Specularmente, la percentuale di famiglie risparmiatrici si porta oltre il 47%, dal 43,4% del 2017. La propensione al risparmio (calcolata chiedendo agli intervistati quale percentuale del reddito abbiano risparmiato) risale lievemente al 12% del reddito, il valore più alto dal 2001.
Migliorano le aspettative sul tenore di vita. Dopo aver temuto per alcuni anni di non riuscire a sostenere il tenore di vita durante la vecchiaia, gli intervistati tornano a ritenere di potercela fare. Il saldo tra ottimisti e pessimisti sulla possibilità di sostenere il tenore di vita nella vecchiaia sale a +31,2%, in netto aumento sia sull’anno precedente (+19,1%), sia sul minimo toccato nel 2016 (+6,7%): il valore del 2018 è il migliore della serie storica a partire dal 2007. Solo il 21,7% delle persone con meno di 35 anni dichiara però di aver sottoscritto il 2° o il 3° pilastro pensionistico e avrà dunque una forma di integrazione della pensione obbligatoria. Tendono a prevalere negli italiani una certa passività nei confronti dei rischi collegati all’invecchiamento e la preferenza al “far da sé”: si provvede infatti da soli ad accantonare e investire il necessario per auto-assicurare i rischi legati alla vecchiaia.
Continuano invece a essere sottostimati i rischi. Gli intervistati appaiono in grado di stimare correttamente pressoché solo i rischi da furti e rapine in casa; risultano invece sottostimati tutti gli altri rischi, da quello degli incidenti automobilistici gravi a quello degli infortuni, all’invalidità nella terza e quarta età. Appare evidente dai risultati della survey anche una limitata capacità di formulare probabilità corrette associate a un semplice esperimento basato sul lancio di un dado; più di un terzo del campione tende inoltre a sopravalutare sistematicamente la fortuna alle lotterie.
Ad esempio, la salute è buona, ma poco assicurata. Il 15,5% del campione si è rivolto ai servizi sanitari privati nei dodici mesi precedenti l’intervista, ma solo il 2,8% l’ha fatto grazie a un’assicurazione o a una copertura mutualistica, mentre ben il 12,7% ha pagato di tasca propria (out of pocket). Inoltre, l’8,6% ha rinunciato a curarsi nei mesi precedenti il report. Il 46% di questi ultimi ha addotto una motivazione economica alla rinuncia. Oggi, la diffusione delle polizze sanitarie riguarda il 9,7% degli intervistati. Tenendo presente l’intenzione a sottoscrivere in futuro una polizza, appare latente una domanda potenziale pari a 1 nuova polizza ogni due sottoscritte. La sottoscrizione di queste polizze è direttamente correlata al livello del reddito.

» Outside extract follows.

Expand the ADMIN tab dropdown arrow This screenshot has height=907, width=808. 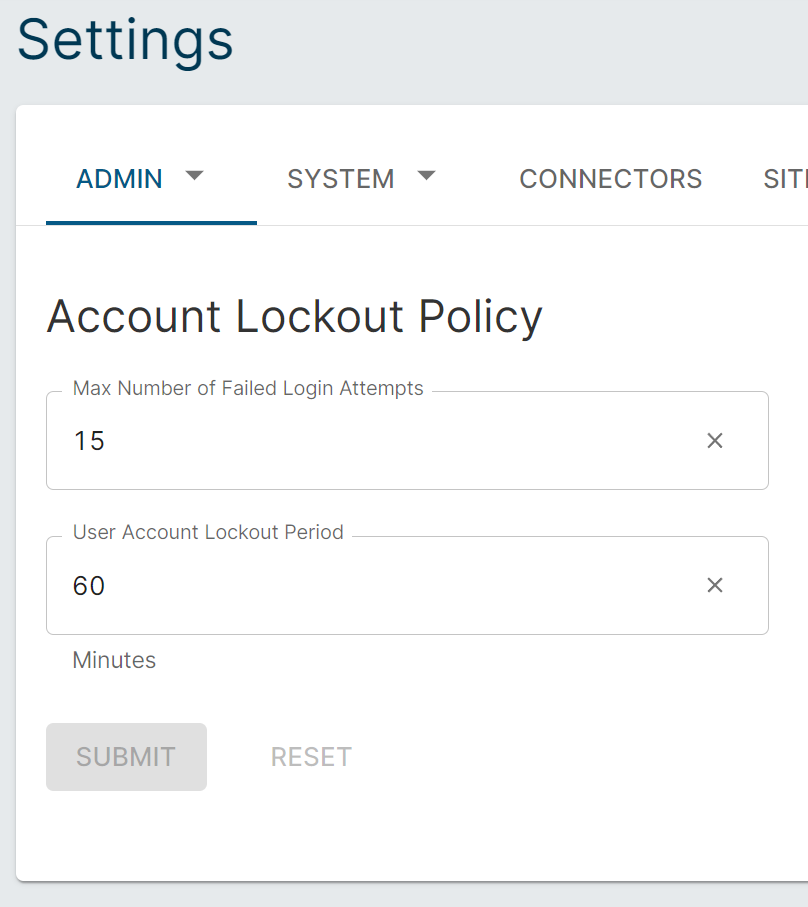pyautogui.click(x=195, y=176)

Serenità e paura: il calcolo di un “indice di fragilità” rivela le differenze di esposizione ai rischi dei sottogruppi del campione. Il rischio più elevato e rilevante (citato dal 73% degli intervistati) consiste nel dover affrontare una malattia (in famiglia) cronica e invalidante. Al secondo posto una malattia cronica non invalidante (64%); al terzo la necessità di affrontare cure dentarie (60%).
Risarcire improvvisamente 1.000 euro impensierisce il 56% degli italiani, ma solo il 34% di quelli che incassano più di 2.500 euro al mese. Seguono, in ordine decrescente di valore del rischio, la necessità di affrontare un lungo periodo di inattività e di calo del reddito; la cura di sé o del proprio partner della vita nella terza e quarta età; la possibilità di mantenere il tenore di vita durante la pensione; la cura degli anziani (genitori, zii, nonni); la preoccupazione per un infortunio nel tempo libero.